1. Tummy Toner: Lie face down with your upper body propped on your forearms, elbows beneath shoulders, and your toes tucked under. Lie up your torso off the floor so that your body is in a straight line, supported by your forearms and toes. Make sure that your back does not arch or droop. Hold this position. Time:20 seconds.

2. Squats: Stand with your arms straight out in front of you, palms down, and feet slightly wider than shoulder width apart. Bend your knees and hips and sit back as though into a chair, keeping knees behind toes, until thighs are nearly parallel to the floor. Time:60 seconds.

3. Cobra: Lie face down, feet together, toes pointed, and hands on the floor directly beneath your shoulders. Lift up your chin and gently push into the floor, lifting your upper body as far as comfortably possible. Hold this position. Time:60 seconds.

4. Mermaid: Sit on your right hip with the legs extended to the side and knees front of the right one. Place your right hand on the floor directly beneath your shoulder. Place your left hand on your left leg. Lift your hips off the floor, extending the left arm overhead, so that your body forms a diagonal line. Without bending the right arm, lower your hips and left arm back to start in one smooth motion. Repeat this workout and switch sides to exercise all muscles. Time:30 seconds.

5. Tug-Of-War: Pair up with someone of equal size. Cross your wrists, grabbing your partner's forearms as she grabs yours. Lean away from each other and slowly start pulling as if you were having a tug-of-war. Keep your arms bent a little to reduce the strain on your joints and to work out your biceps. Time:60 seconds.

6. Bird Dog: Kneel on all fours, keeping your back straight. Simultaneously raise your right arm and left leg, extending them so that your fingers are pointing straight ahead and the toes are pointing back. Return to start. Repeat on the opposite side. Time:60 seconds.

7. Downward Dog: Begin on hands and knees. Place your feet hip-width apart with your toes tucked under. Your hands should be placed shoulder-width apart. Press into palms and straighten legs, lifting your tail bone up while pulling the navel in, so that your body forms an inverted 'V'. Hold this position. Time:60 seconds.

8. Reverse Curl: Lie down on your back and pull your knees towards your chest, keeping your hips on the floor. Extend your arms down at your sides with palms facing up. Contract your abs to lift your hips off the floor and bring your pelvis towards your lower ribcage, while pulling the knees towards your chest. Hold then return to start. time:60 seconds.
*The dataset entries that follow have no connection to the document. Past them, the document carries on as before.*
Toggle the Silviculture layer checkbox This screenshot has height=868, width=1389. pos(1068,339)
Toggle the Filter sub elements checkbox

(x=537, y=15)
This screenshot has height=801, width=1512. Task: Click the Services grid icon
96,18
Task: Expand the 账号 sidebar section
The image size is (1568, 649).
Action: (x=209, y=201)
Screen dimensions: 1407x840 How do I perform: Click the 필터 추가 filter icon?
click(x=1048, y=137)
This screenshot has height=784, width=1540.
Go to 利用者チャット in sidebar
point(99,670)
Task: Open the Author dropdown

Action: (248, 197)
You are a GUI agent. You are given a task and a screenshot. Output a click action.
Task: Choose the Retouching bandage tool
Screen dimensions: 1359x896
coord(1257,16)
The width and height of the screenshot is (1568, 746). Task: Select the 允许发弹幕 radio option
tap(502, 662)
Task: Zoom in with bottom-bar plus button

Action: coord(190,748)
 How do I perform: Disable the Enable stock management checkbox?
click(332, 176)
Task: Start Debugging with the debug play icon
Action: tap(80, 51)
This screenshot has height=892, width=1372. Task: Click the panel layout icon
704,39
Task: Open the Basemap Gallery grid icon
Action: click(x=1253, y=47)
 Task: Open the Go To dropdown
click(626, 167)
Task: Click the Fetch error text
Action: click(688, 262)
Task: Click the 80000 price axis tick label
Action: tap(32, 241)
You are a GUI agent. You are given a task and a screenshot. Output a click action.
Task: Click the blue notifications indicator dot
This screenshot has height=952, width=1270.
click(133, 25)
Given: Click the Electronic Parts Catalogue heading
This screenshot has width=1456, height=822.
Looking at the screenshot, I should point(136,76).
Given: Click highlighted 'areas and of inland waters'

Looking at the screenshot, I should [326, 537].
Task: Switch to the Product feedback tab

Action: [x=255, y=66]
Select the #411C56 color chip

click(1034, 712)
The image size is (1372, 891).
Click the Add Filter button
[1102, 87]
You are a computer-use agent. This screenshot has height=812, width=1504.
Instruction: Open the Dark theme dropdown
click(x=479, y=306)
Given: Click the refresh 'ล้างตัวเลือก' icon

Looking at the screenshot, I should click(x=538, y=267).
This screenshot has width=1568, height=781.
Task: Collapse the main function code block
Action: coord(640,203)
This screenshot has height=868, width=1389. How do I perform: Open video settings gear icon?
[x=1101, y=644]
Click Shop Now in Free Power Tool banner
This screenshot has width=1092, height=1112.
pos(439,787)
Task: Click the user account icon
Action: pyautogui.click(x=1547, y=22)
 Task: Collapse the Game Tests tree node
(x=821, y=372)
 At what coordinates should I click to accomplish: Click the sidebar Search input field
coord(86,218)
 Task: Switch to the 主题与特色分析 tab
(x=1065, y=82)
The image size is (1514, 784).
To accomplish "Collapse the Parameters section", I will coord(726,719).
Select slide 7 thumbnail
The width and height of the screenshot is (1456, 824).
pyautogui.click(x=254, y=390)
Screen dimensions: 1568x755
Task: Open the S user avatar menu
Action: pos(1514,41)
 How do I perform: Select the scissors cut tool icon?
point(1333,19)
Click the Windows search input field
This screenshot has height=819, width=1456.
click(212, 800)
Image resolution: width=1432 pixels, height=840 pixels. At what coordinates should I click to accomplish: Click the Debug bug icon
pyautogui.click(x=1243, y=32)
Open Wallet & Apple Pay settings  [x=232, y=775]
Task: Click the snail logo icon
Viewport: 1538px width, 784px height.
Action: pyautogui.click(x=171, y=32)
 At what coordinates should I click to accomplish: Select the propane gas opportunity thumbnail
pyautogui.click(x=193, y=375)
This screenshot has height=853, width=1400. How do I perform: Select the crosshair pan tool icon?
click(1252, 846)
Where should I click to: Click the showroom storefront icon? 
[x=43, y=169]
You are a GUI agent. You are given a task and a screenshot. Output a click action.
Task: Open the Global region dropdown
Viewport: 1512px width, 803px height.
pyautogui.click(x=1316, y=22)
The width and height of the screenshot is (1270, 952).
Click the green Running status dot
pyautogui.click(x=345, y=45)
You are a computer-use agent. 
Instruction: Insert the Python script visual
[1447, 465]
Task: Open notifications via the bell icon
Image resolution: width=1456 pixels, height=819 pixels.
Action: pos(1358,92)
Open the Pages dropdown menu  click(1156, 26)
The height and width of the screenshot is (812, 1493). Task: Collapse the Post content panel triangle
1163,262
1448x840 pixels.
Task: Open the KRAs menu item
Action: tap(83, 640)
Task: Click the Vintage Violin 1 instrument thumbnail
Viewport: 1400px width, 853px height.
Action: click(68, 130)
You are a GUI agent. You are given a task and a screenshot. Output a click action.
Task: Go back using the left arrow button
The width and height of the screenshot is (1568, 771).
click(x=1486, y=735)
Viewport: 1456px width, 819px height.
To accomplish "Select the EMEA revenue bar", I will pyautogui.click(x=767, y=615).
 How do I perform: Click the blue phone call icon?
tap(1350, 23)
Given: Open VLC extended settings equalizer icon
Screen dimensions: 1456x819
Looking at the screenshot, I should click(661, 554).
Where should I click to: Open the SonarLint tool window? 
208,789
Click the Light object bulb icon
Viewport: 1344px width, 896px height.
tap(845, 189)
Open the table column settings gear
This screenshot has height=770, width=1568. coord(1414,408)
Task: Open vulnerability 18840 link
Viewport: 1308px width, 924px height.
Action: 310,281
9. Body Toner: Stand with your arms at your sides. Drop down and place your hands on the floor on either side of your feet. Hop or step backwards into a push-up position. Bring your feet back near your hands and return to a standing position. Repeat the workout. Time:60 seconds.

10. Push And Rotate: Assume the push-up position (either from the toes or the knees). Perform a push-up. While in the up position, lift your right hand out to the side and rotate your torso to extend the right arm towards the ceiling. Return to the start. Repeat on the opposite side to exercise both sets of muscles. Time:60 seconds.

11. Bridge: Lie on your back, knees bent and feet flat on the floor hip-distance apart. Keep your arms at your sides. Contract your gluteus and lift your hips up high, trying to form a straight line from your shoulders to the knees. Straighten out the right leg and extend it outwards, keeping the toes pointed. Return to start. Repeat to the opposite side. Time:60 seconds.